▶ **Work item**:
For the entries below, return every line from the top through the line with "Screen dimensions: 1507x738" exactly as it stands, omitting pictures.

(Stored items)
* * *

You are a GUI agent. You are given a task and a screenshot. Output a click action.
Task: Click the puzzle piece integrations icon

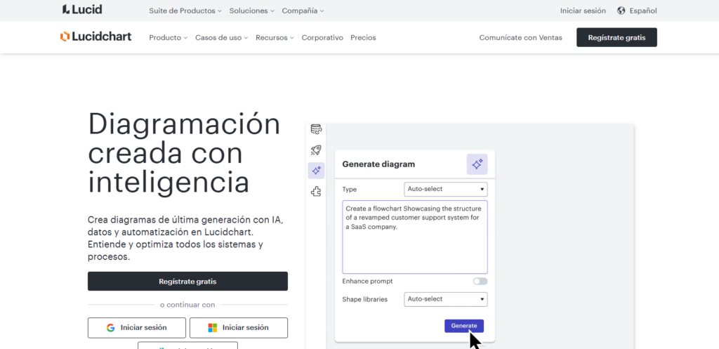pos(316,191)
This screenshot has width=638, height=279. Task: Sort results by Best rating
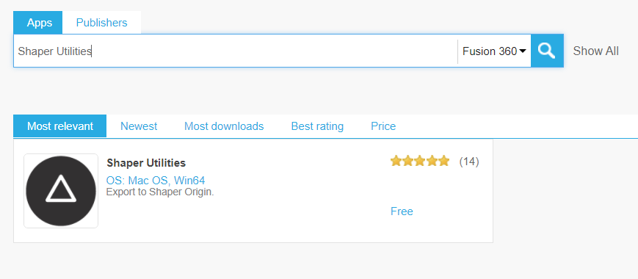[317, 126]
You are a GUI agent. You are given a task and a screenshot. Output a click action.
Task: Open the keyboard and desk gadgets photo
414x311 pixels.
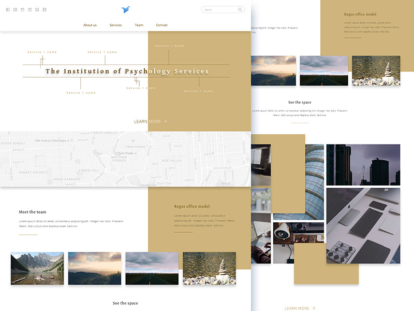(363, 226)
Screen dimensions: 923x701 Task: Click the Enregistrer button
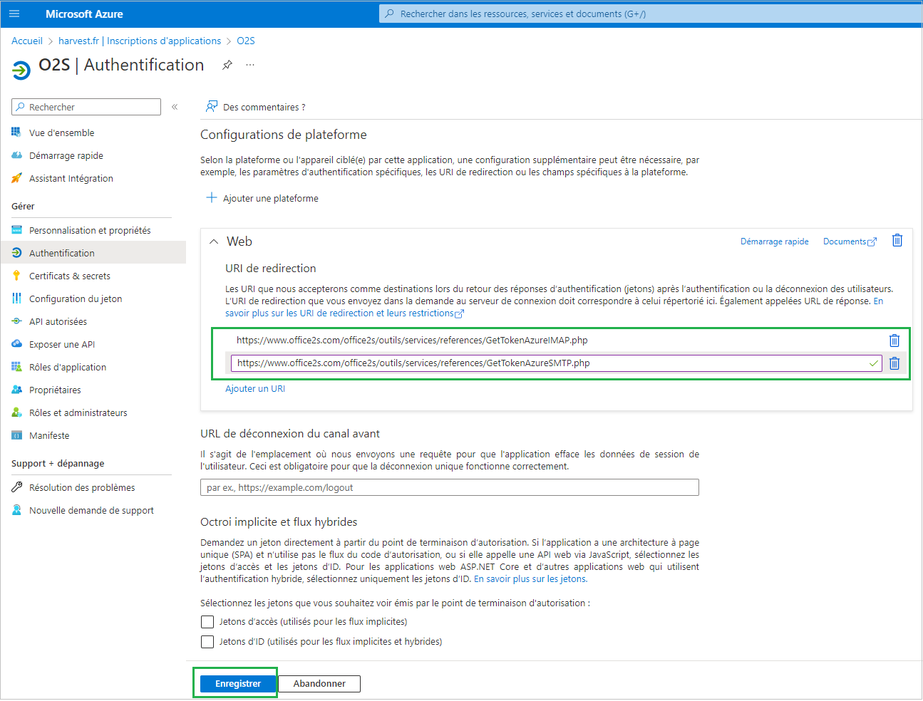238,683
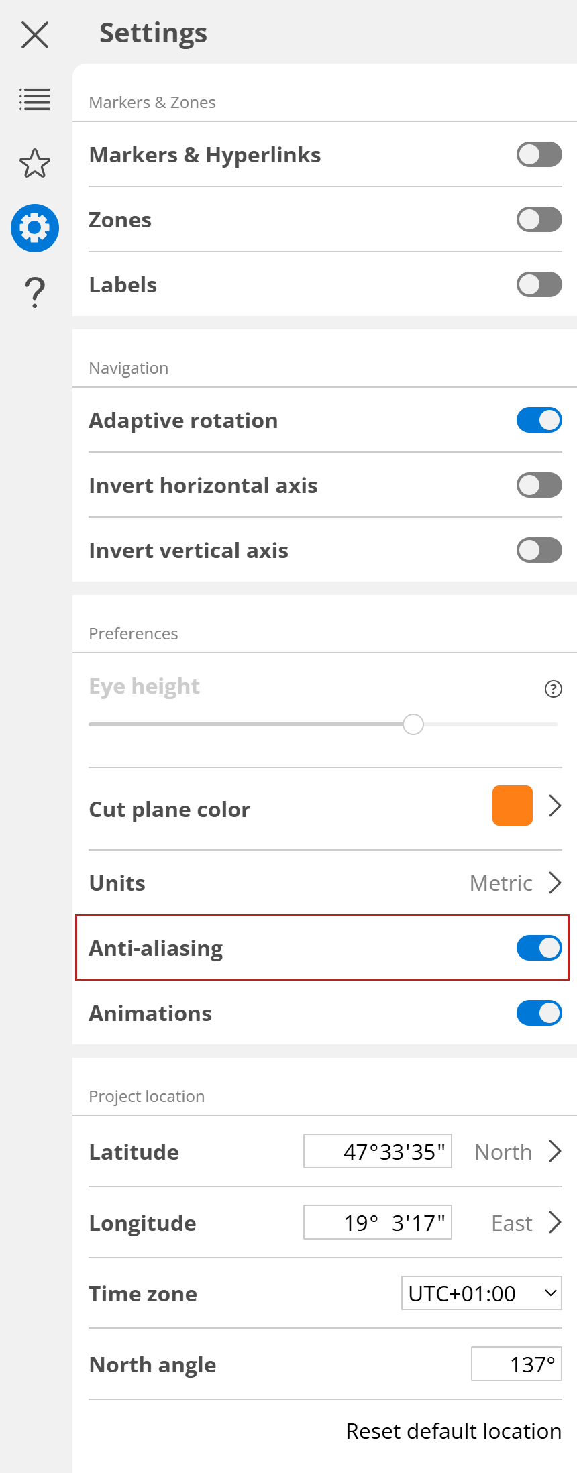
Task: Open the Units selection chevron
Action: pos(556,883)
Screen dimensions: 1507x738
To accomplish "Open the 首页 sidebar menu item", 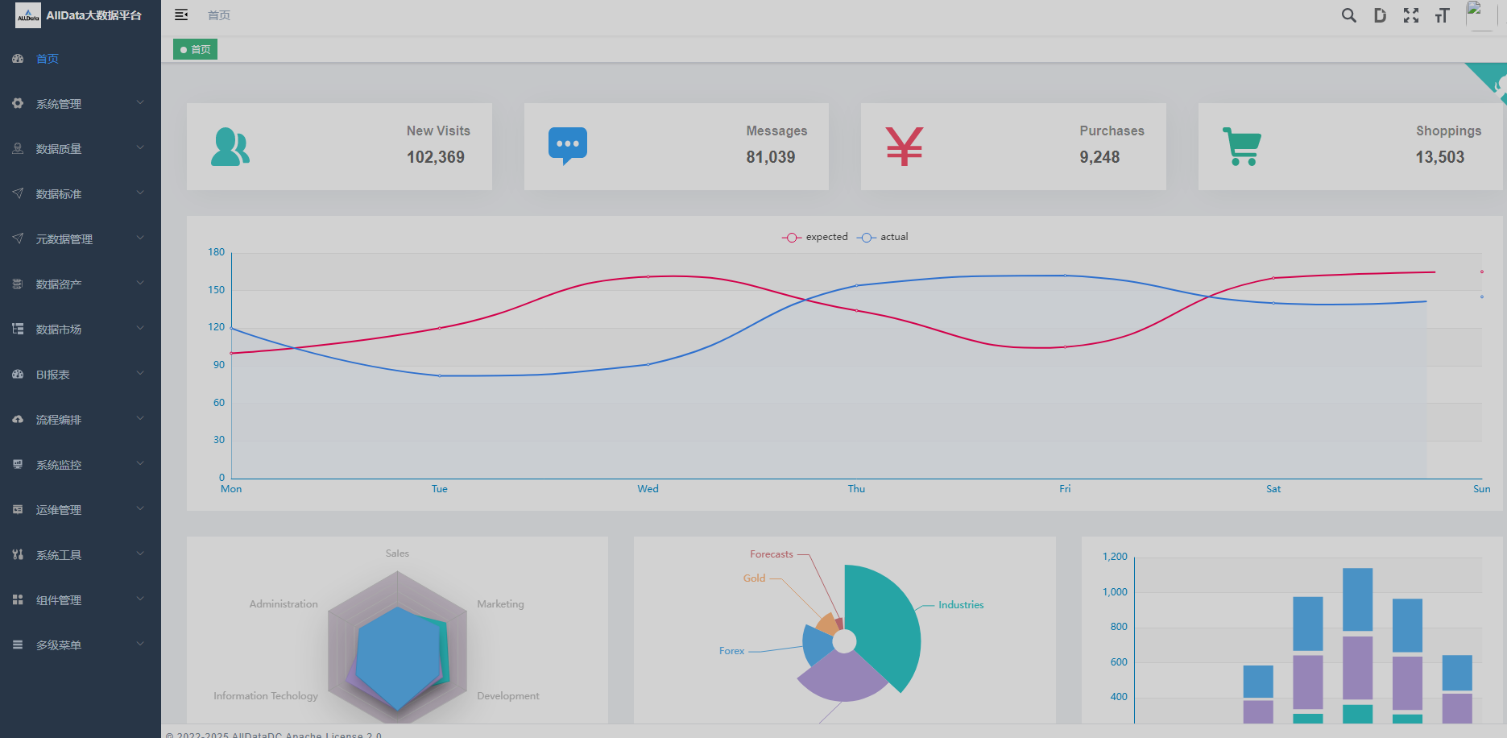I will (48, 59).
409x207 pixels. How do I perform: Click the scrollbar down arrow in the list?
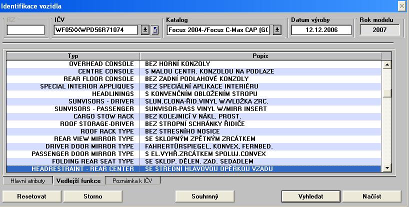386,168
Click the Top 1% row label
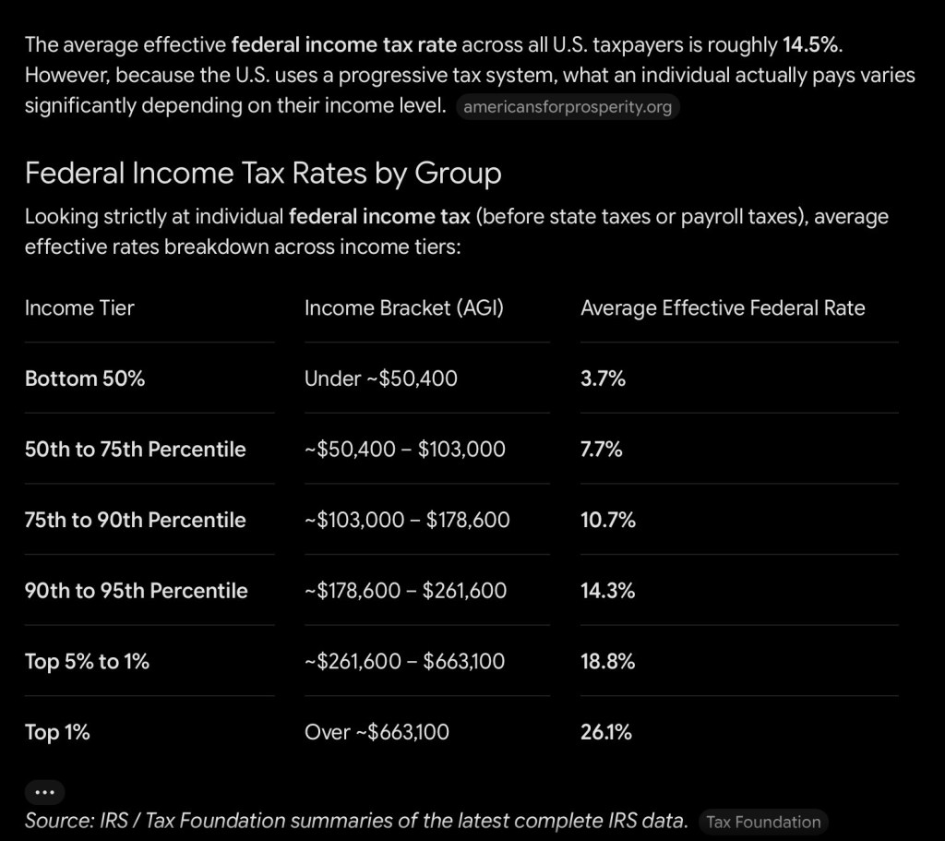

* * *

▶ **Task solution**:
You are a GUI agent. You are given a task and a screenshot. Output a click action.
Task: Click the puzzle piece integrations icon

pos(316,191)
This screenshot has width=638, height=279. Task: Sort results by Best rating
[317, 126]
You are a GUI agent. You are given a task and a screenshot. Output a click action.
Task: Open the keyboard and desk gadgets photo
414x311 pixels.
(363, 226)
Screen dimensions: 923x701 Task: Click the Enregistrer button
238,683
Task: Open the Units selection chevron
Action: pos(556,883)
Screen dimensions: 1507x738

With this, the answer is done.